[Screenshot grounding data]
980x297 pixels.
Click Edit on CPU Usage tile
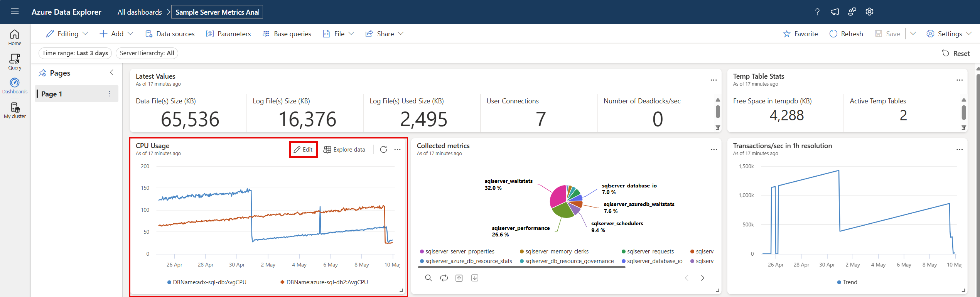pos(303,150)
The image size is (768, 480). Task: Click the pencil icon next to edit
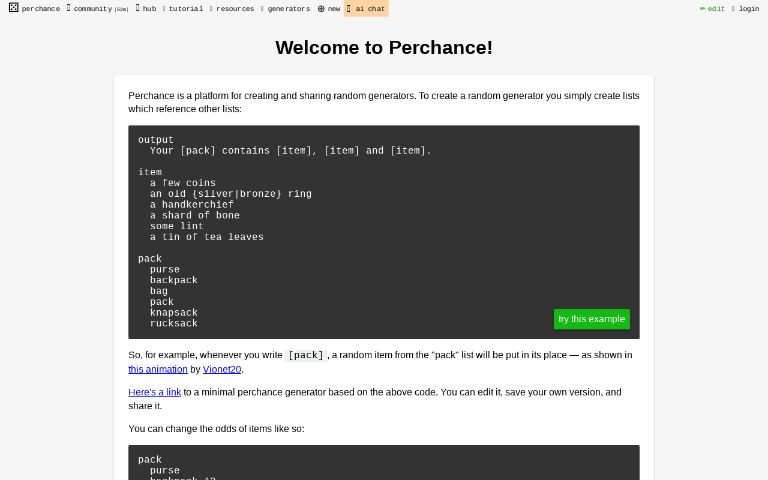click(702, 9)
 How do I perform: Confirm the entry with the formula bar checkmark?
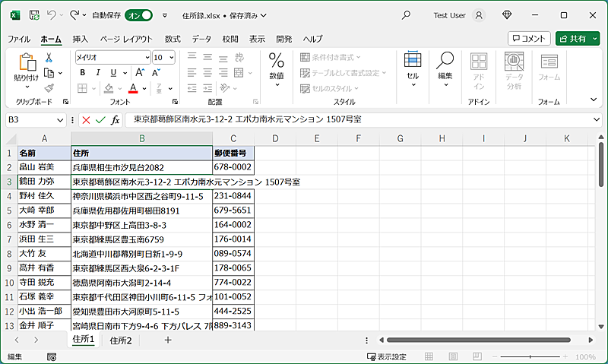tap(100, 120)
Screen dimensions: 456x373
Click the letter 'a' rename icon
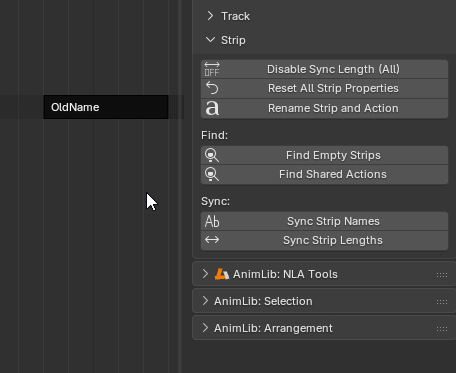212,108
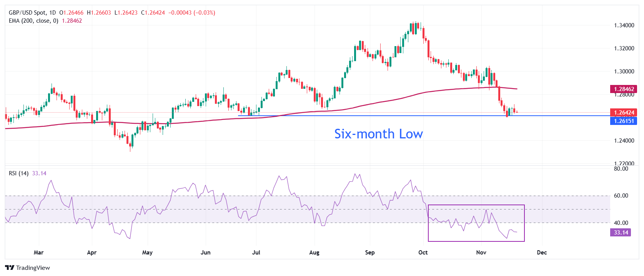Image resolution: width=644 pixels, height=276 pixels.
Task: Click the TradingView wordmark text
Action: (x=33, y=268)
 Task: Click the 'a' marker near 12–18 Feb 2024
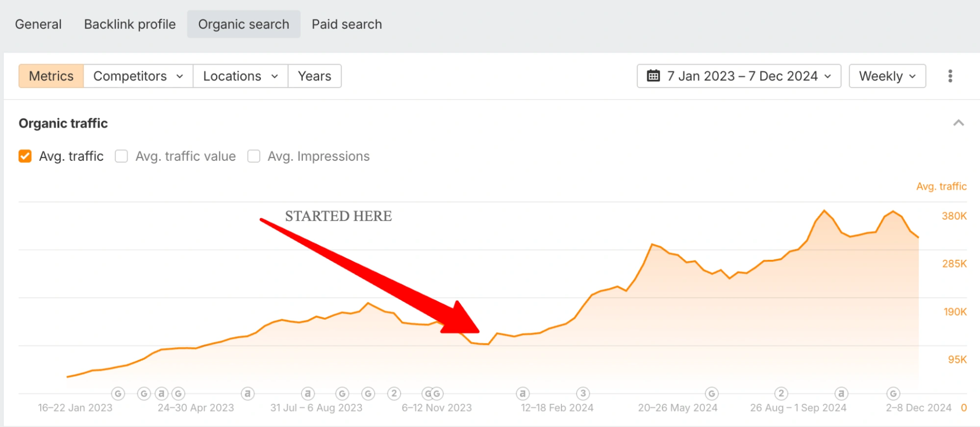point(523,393)
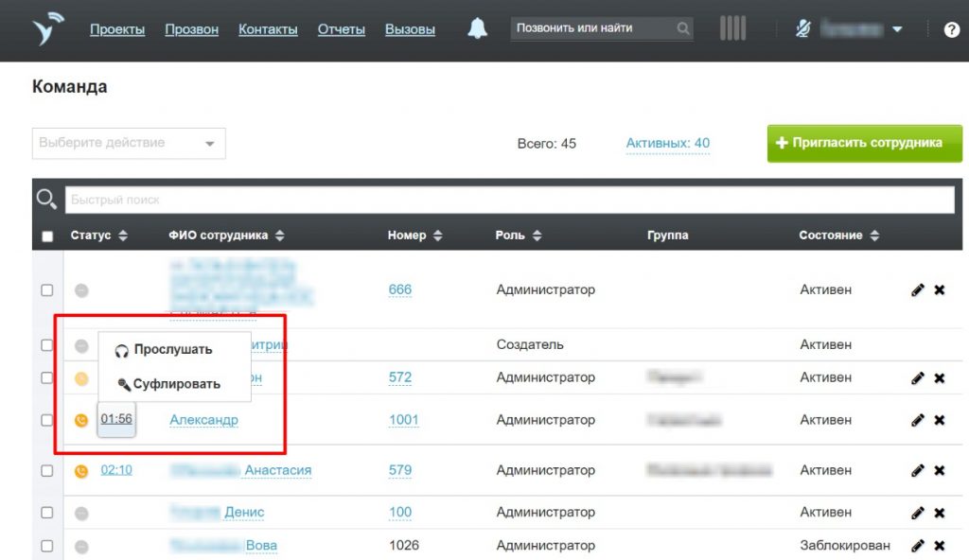Tick the checkbox for Александр row
Viewport: 969px width, 560px height.
point(47,420)
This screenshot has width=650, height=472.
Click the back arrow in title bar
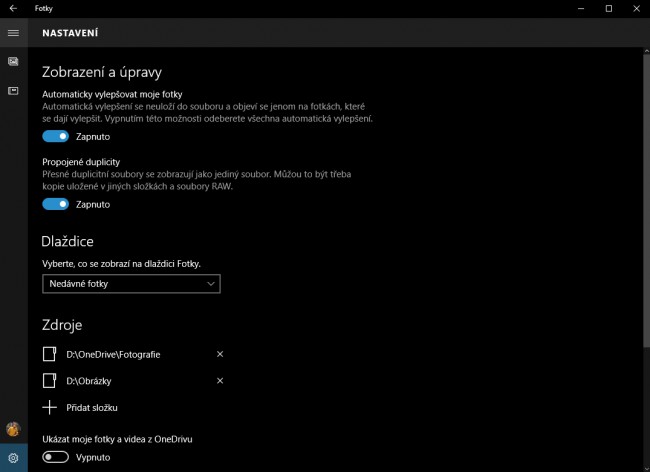(13, 8)
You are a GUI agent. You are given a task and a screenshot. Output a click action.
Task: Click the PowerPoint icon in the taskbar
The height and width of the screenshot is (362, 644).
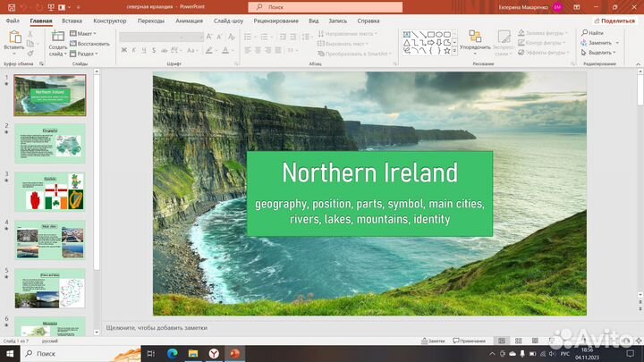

> **ACTION ITEM**: Repeat the data word for word; drop the pictures.

> **RESPONSE TO THIS EXERCISE**:
980x297 pixels.
Click Edit on CPU Usage tile
pos(303,150)
The image size is (768, 480). Task: Click the pencil icon next to edit
click(702, 9)
 How do I perform: Confirm the entry with the formula bar checkmark?
tap(100, 120)
Screen dimensions: 456x373
Click the letter 'a' rename icon
212,108
Image resolution: width=644 pixels, height=276 pixels.
Task: Click the TradingView wordmark text
Action: (x=33, y=268)
 Task: Click the 'a' marker near 12–18 Feb 2024
point(523,393)
Tick the checkbox for Александр row
Viewport: 969px width, 560px height.
point(47,420)
This screenshot has width=650, height=472.
Click the back arrow in title bar
(13, 8)
You are a GUI agent. You are given a task and a screenshot. Output a click action.
Task: Click the PowerPoint icon in the taskbar
The height and width of the screenshot is (362, 644).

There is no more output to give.